Barnes offered to help Sonya get C.J. an evaluation. She was grateful, but angry. C.J. just finished eighth grade. She had asked for him to be tested for a learning disability in first grade. She wonders how many other kids needed help and didn’t get it. “There is this heavy feeling that I have,” she said, pausing for a long sigh. “I don’t know how to fix it. Except to keep telling parents to question everything and everybody, so they don’t have to go all of these years like I did, to try to get down to the bottom of it.”
I contacted the Nashville Public Schools to see if someone could answer questions about what happened with C.J. A spokesperson declined to comment.

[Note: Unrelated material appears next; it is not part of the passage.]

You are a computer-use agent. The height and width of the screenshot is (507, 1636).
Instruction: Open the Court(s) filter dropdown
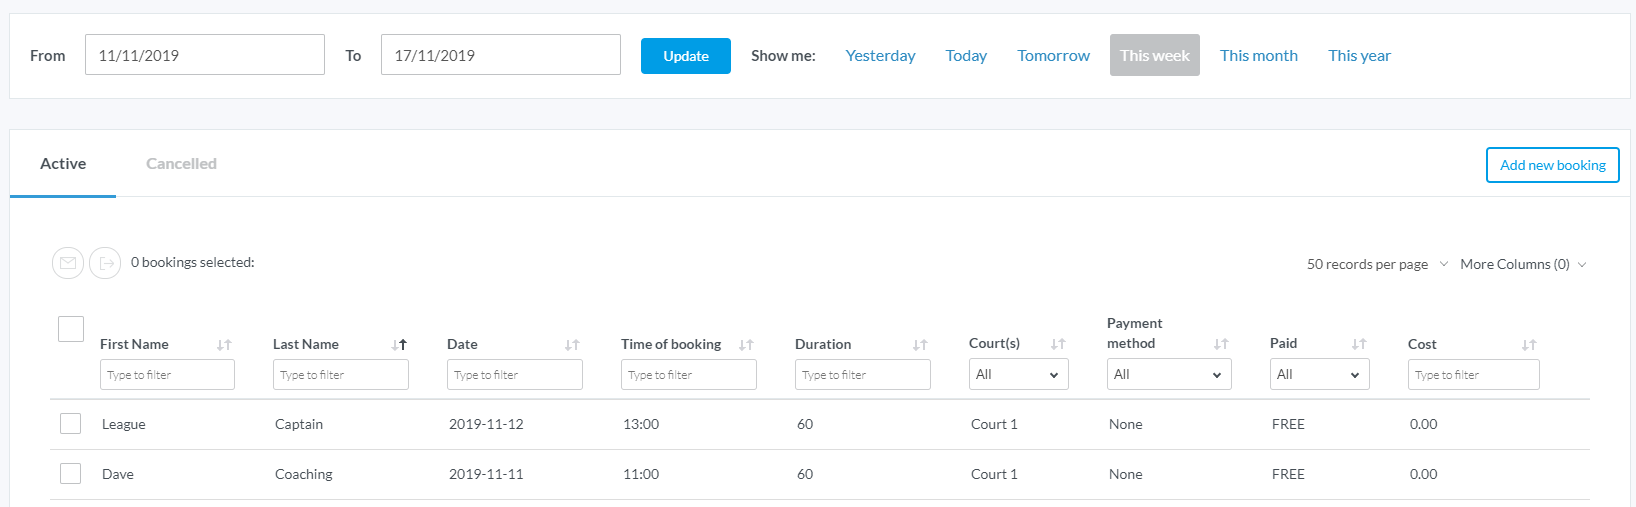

When reading instruction is based on the flawed assumption that reading will come pretty easily to most kids as long as they’re in the right environment, reading instruction is tilted in favor of the few. The few who don’t need much instruction. The few from families who can pay to get their kids what they need.
The bottom line is that learning to read is not easy for many kids. Reading difficulty is natural.42
Cognitive scientists have known this for a long time. In 1980, Phil Gough wrote this: “The statistically average child, normally endowed and normally taught, learns to read only with considerable difficulty. He does not learn to read naturally.”43
Sonya Thomas wants everyone to know about what she and C.J. have gone through. And she wants to help other parents get what they need for their kids. She’s now executive director of PROPEL, the parent group she helped to found. It’s her full-time job. She wants to see a movement of parents across the country demanding better reading instruction.
“Why isn’t everyone in this country angry like me? Why are they not losing sleep?” she said. “It’s unacceptable for children to not have a chance right off the bat. And we are not going to let anybody sleep until we have changed for the better for all children.”